Reproduce the data word for word from its first line up to and including the line with "Action: coord(1236,277)".

━━━━━━

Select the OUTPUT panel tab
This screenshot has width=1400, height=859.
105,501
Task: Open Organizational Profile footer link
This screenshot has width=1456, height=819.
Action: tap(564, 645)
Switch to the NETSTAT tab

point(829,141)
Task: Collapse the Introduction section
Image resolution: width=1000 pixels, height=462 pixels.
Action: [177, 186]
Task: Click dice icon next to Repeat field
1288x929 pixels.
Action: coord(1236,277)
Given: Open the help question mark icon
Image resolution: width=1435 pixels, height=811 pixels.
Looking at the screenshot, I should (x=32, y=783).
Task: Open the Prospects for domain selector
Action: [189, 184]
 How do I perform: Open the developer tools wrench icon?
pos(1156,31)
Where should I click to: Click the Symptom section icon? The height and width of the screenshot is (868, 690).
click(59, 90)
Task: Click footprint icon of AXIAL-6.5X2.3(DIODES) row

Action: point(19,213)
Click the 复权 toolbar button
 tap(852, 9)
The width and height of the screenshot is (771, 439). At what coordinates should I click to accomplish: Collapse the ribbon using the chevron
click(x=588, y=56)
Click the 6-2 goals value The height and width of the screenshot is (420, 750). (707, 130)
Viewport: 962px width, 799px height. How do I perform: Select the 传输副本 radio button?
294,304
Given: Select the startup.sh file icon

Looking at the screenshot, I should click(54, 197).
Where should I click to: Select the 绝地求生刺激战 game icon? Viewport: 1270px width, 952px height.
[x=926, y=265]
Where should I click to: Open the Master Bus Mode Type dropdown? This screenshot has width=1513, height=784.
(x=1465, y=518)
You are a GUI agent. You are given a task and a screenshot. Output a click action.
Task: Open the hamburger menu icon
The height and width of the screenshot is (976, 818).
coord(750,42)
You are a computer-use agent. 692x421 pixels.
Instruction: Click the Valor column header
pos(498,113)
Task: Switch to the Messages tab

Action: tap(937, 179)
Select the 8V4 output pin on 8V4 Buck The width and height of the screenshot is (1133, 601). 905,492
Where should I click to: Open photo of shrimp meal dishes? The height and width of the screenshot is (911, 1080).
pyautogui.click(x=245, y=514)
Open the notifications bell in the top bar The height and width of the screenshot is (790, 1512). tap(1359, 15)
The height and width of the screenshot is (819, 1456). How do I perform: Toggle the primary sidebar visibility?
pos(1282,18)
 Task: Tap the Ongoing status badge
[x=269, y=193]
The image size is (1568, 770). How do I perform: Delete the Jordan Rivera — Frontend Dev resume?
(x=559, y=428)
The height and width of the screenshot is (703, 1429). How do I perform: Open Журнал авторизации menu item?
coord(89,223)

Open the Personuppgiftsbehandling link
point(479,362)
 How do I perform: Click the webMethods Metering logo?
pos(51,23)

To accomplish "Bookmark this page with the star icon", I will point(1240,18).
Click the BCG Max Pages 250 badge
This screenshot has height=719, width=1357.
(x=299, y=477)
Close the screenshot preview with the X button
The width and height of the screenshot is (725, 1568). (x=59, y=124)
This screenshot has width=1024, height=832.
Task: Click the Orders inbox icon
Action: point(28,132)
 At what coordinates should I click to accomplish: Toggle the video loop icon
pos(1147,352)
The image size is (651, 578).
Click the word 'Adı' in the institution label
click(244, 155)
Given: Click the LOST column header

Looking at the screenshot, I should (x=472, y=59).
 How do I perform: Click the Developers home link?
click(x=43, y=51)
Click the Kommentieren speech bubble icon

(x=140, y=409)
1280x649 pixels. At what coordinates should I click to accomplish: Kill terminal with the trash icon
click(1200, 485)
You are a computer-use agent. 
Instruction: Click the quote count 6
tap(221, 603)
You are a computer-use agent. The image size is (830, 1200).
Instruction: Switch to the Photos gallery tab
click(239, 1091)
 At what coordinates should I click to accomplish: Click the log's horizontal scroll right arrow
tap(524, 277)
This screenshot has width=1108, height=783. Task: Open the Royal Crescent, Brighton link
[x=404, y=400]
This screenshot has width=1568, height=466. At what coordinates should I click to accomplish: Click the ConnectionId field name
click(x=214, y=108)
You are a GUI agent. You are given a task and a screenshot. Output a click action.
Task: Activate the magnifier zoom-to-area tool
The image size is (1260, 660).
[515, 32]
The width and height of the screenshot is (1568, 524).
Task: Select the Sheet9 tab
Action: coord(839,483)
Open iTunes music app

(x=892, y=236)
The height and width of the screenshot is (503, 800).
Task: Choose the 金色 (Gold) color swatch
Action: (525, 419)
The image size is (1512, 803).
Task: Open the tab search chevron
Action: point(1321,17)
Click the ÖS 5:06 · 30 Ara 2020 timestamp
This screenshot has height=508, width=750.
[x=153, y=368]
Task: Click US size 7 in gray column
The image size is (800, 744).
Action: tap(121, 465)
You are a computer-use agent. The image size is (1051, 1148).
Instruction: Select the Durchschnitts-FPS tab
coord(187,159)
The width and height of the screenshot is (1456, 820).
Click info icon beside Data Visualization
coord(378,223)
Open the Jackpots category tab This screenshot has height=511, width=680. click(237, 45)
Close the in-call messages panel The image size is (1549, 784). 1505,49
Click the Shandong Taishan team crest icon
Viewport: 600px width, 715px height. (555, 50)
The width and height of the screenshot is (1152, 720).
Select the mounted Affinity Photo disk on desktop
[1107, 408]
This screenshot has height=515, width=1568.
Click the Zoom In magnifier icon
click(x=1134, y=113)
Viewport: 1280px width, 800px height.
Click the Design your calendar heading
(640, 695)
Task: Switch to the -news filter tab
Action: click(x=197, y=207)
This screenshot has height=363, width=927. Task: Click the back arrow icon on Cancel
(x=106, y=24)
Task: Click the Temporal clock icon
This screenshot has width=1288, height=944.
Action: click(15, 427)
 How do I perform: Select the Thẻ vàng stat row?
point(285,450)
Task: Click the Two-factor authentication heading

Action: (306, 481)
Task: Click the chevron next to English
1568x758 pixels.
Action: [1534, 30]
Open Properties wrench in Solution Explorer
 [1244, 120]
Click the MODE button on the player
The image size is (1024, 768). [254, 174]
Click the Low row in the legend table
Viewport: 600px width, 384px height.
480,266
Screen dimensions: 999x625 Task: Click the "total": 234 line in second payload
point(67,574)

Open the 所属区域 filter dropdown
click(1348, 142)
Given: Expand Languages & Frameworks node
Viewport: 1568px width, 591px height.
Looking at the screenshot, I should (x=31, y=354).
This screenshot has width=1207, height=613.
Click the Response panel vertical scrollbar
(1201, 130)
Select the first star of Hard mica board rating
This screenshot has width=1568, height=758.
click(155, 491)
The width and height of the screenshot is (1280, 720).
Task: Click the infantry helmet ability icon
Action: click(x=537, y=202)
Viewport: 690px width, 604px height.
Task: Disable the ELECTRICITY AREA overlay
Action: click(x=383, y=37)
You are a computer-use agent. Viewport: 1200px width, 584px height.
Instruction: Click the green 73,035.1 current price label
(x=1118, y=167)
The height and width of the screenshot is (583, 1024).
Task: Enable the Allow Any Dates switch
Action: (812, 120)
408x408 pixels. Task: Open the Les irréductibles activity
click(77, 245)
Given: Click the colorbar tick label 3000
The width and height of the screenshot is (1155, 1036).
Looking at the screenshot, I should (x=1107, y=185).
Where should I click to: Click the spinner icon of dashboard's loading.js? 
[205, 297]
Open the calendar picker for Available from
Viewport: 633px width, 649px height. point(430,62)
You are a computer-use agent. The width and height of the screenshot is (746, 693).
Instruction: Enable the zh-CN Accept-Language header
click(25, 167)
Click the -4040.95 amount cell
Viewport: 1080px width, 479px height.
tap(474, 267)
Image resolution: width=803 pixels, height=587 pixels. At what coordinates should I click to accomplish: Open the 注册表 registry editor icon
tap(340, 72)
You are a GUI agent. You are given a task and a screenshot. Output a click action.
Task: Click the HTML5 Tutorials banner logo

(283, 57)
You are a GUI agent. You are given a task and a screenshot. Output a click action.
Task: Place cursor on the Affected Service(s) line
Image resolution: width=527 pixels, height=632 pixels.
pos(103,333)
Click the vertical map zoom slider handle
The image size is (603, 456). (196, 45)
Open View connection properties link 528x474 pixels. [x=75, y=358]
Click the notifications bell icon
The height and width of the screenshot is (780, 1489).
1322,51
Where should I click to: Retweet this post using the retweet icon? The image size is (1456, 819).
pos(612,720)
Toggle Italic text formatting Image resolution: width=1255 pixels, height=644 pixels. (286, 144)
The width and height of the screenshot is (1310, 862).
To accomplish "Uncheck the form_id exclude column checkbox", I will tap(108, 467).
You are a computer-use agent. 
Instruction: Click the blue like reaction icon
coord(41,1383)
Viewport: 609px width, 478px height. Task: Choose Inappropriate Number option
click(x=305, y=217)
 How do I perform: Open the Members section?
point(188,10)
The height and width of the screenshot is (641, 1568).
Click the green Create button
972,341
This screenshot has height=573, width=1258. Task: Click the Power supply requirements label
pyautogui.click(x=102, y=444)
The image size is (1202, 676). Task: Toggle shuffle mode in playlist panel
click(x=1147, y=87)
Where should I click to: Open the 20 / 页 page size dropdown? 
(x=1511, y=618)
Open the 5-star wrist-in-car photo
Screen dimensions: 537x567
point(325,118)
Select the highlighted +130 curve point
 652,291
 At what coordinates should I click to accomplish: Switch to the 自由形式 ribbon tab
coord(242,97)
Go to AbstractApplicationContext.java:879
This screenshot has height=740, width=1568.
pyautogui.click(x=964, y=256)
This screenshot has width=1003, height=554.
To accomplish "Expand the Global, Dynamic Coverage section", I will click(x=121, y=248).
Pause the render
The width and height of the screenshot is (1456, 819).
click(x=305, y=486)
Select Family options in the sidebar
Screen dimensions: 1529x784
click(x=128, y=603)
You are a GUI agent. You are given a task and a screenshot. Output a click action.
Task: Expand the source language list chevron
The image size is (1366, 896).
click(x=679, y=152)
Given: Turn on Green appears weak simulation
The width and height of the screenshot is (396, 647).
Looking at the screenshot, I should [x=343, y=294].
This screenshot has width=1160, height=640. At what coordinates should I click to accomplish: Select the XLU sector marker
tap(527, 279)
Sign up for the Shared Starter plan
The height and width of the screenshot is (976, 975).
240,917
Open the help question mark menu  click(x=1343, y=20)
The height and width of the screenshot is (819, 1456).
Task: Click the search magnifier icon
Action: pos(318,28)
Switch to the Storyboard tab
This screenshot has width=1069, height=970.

━━━━━━

WRITTEN RESPONSE -
Select the OUTPUT panel tab
This screenshot has width=1400, height=859.
105,501
Task: Open Organizational Profile footer link
This screenshot has width=1456, height=819.
Action: tap(564, 645)
Switch to the NETSTAT tab

point(829,141)
Task: Collapse the Introduction section
Image resolution: width=1000 pixels, height=462 pixels.
Action: [177, 186]
Task: Click dice icon next to Repeat field
1288x929 pixels.
Action: coord(1236,277)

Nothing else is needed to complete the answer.